→ Provided entries:

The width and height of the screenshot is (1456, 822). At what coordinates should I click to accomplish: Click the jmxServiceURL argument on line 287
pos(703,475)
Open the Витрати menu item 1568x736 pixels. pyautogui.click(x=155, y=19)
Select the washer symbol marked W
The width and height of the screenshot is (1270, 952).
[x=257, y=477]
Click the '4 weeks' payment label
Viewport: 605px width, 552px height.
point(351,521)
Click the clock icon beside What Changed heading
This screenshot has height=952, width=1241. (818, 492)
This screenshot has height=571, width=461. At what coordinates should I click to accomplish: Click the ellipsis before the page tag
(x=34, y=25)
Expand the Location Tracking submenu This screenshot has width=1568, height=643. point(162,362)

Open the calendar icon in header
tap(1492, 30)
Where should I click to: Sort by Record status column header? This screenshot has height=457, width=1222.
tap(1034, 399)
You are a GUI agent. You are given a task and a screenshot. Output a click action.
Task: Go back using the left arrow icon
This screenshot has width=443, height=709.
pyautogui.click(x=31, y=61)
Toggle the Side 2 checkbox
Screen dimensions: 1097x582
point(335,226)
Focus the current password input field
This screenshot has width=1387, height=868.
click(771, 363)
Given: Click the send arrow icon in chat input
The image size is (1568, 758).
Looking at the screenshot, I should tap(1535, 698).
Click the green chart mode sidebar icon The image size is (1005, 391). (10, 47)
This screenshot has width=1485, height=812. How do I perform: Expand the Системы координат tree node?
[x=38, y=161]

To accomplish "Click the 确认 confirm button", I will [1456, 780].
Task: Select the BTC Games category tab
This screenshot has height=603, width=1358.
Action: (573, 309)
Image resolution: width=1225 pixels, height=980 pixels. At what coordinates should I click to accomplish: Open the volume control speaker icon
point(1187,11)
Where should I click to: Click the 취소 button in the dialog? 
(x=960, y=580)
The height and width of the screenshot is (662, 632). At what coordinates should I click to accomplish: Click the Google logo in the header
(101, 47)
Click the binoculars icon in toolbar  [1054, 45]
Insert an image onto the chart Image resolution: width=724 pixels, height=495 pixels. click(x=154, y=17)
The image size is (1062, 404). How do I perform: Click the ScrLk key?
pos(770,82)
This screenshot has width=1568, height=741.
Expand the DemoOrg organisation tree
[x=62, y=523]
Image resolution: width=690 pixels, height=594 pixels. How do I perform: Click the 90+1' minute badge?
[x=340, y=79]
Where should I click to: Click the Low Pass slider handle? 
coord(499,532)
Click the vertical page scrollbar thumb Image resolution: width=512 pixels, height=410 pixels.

→ Task to carry out: Copy the data from its first line through the line containing "click(771, 363)", changing "checkbox" to "check box" and leaving everything else untouched.

→ Output for this exercise:
The width and height of the screenshot is (1456, 822). At what coordinates should I click to accomplish: Click the jmxServiceURL argument on line 287
pos(703,475)
Open the Витрати menu item 1568x736 pixels. pyautogui.click(x=155, y=19)
Select the washer symbol marked W
The width and height of the screenshot is (1270, 952).
[x=257, y=477]
Click the '4 weeks' payment label
Viewport: 605px width, 552px height.
point(351,521)
Click the clock icon beside What Changed heading
This screenshot has height=952, width=1241. (818, 492)
This screenshot has height=571, width=461. At what coordinates should I click to accomplish: Click the ellipsis before the page tag
(x=34, y=25)
Expand the Location Tracking submenu This screenshot has width=1568, height=643. point(162,362)

Open the calendar icon in header
tap(1492, 30)
Where should I click to: Sort by Record status column header? This screenshot has height=457, width=1222.
tap(1034, 399)
You are a GUI agent. You are given a task and a screenshot. Output a click action.
Task: Go back using the left arrow icon
This screenshot has width=443, height=709.
pyautogui.click(x=31, y=61)
Toggle the Side 2 check box
Screen dimensions: 1097x582
point(335,226)
Focus the current password input field
This screenshot has width=1387, height=868.
click(771, 363)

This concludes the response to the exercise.